When you arrive at a traditional American summer camp as a foreign counsellor, you don’t really have any expectations. As someone who didn’t grow up attending a camp, The Parent Trap and Camp Rock were the extent of my mind’s exposure to the experience. Entering the summer camp and being surrounded by acres of green space, wood cabins, and gravel roads felt more like someone threw you into the set of a Disney Channel original movie and legged it than anything else. My first steps into the camp grounds, as someone totally new to the environment, felt like an out of body experience – especially when two men in their twenties wearing superhero onesies approached me and introduced themselves with exceedingly broad American accents. It felt like a fever dream. And, considering I had been travelling from Scotland to middle-of-nowhere Pennsylvania for thirty-six hours by this point, it very well could have been.

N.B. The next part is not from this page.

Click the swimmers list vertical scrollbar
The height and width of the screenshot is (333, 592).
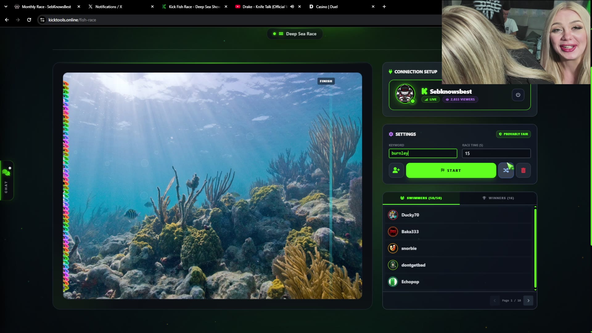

The initial shock of being immersed in a culture so drastically different from my own – “wait, people actually say y’all here?” – was something that I eventually became accustomed to as the summer progressed. At camp, the sight of cars became a rarity, and mobile reception and access to internet dwindled until I forgot completely about the previously incessant need to watch my friends’ Instagram stories. I became a friendship-bracelet-making machine. I had the time to read! Actual books! With my eyes! Truly unprecedented.
As my affinity for the offline, rustic environment of a summer camp grew, my interactions with the Americans who’d long been exposed to the summer camp style of life continued to be an idiosyncratic experience. It truly is very bizarre to have everything you’ve ever known reduced to a couple of curious questions from a child raised on lavish Long Island. The campers I was supervising told me, halfway through the summer, that they thought I was from Russia because they assumed Glasgow and Moscow were the same place. I laughed because thought they were kidding. They were not.
The lived cultural experiences were miles apart. I figured I would adapt to the social differences with ease – I’ve survived a year at the University Of Glasgow after growing up in Inverclyde, I can conquer anything! Yet here I was, feeling like a fish out of water when my bunk full of twelve-year-old campers discarded of worn-once leggings that were worth more than my car. Or when they started screaming because they found out I could play the bagpipes. Or when they discovered that I’d never attended a Bat Mitzvah. Or that I didn’t even know Hebrew! What was I, some kind of heathen?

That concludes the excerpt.